Robert still loves to throw out snatches of movie lines. He loves guns and dogs and watching sports just like he used to. But he is no longer the person who, for 23 years, I thought of as “my brother.” His quirky mind, his narrow focus, his slurred speech, and his physical difficulties all suggest another person to me. My brother is alive, but transformed to such a degree that I separate who he is now from the person I once knew as if they were entirely different individuals. This is subconsciously reflected in the way we address him. Before his injury, he went by “Rob.” My family now often calls him “Bob,” as if he is someone other than the “Rob” we knew for so many years.

It may be possible that receiving life instead of death can become its own kind of torment. Robert must negotiate his “new” life in the face of bitter and permanent alteration. It is incredibly sad when I catch an occasional glimpse of his frustration and bewilderment at his new dependency. His moments of seeming oblivion are interlaced with times of an acute sense of loss and extreme self-consciousness — about his appearance, his disabilities, his difficulties in following rapid conversations. It is hard to know how to respond when he refuses to eat out at a restaurant with us, because it is too embarrassing to be seen having someone help him with his food and implements.

My brother was not characterized by timidity or reluctance during his brief military career. Robert volunteered to go to Iraq and was placed with a new unit that was just deploying. His work there of removing roadside bombs and IEDs probably saved hundreds of lives in a country that has seen too much sadness already. His men said he was like a father to them, though many of them were older than he. They said he did everything right. They said he was the only person they wanted to trust with their lives. For Robert, an identity defined by disability must seem a poor trade, especially as he had so recently found his way to flourish.
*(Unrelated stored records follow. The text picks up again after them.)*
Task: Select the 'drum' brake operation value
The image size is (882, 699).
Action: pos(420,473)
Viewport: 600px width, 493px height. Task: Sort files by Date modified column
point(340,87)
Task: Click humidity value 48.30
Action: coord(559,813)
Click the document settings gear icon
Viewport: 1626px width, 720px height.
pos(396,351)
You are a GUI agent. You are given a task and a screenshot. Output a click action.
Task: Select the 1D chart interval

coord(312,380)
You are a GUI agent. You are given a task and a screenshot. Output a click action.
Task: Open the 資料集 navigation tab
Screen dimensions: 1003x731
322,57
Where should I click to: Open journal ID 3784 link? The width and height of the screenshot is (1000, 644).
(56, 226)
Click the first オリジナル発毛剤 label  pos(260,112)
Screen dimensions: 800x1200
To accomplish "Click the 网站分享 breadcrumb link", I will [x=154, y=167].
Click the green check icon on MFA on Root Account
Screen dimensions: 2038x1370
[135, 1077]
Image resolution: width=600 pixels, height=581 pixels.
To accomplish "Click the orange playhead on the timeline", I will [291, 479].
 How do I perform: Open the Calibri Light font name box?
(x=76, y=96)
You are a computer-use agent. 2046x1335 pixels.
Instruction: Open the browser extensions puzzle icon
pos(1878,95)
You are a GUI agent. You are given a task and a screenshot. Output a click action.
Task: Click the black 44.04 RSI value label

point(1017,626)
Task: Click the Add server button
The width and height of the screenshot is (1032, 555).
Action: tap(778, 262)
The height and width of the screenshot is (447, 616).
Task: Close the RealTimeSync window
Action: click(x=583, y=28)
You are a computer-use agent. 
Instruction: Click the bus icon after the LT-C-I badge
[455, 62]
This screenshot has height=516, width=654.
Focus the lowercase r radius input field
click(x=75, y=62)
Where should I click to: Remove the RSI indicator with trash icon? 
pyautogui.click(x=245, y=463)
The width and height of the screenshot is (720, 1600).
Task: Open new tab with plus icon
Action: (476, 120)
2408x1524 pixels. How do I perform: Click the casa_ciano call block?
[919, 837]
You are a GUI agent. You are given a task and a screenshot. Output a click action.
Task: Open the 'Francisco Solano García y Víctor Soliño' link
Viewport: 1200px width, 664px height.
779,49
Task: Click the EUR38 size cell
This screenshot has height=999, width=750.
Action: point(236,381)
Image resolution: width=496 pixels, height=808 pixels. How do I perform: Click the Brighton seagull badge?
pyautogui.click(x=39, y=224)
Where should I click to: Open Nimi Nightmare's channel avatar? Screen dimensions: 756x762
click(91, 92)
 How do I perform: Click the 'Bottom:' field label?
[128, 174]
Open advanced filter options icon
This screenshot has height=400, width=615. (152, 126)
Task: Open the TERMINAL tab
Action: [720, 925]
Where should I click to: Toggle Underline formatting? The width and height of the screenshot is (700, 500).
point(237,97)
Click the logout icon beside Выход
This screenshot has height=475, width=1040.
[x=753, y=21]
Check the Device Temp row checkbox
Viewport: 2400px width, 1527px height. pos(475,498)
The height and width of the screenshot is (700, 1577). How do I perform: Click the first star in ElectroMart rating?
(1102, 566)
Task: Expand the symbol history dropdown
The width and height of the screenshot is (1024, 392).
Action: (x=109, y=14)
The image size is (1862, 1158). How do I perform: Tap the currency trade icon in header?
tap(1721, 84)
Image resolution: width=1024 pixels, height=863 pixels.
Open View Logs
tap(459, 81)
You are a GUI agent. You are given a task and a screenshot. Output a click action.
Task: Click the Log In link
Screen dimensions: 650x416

Robert still occasionally insists that all he wants to do is re-join the military and be an engineer. He took a vocational test as part of his rehabilitative therapy and scored highest in these two areas, a cruel jab at his inability to now follow his “calling.” His physical and cognitive limitations have trapped him in a sphere of himself that doesn’t contain the parts that he always liked the most about himself. What do you do with yourself when all you ever wanted to do is resolutely out of your reach? Since my brother’s injury, I have often struggled with the despair that this line of thinking brings. In weariness, I succumb to believing that this harsh fate will rival any death stroke. My brother may always remain a hero for what he has been through. But a hero who is unable to open a jar or spread the cream cheese on his own bagel may grow weary and contemptuous of life very quickly.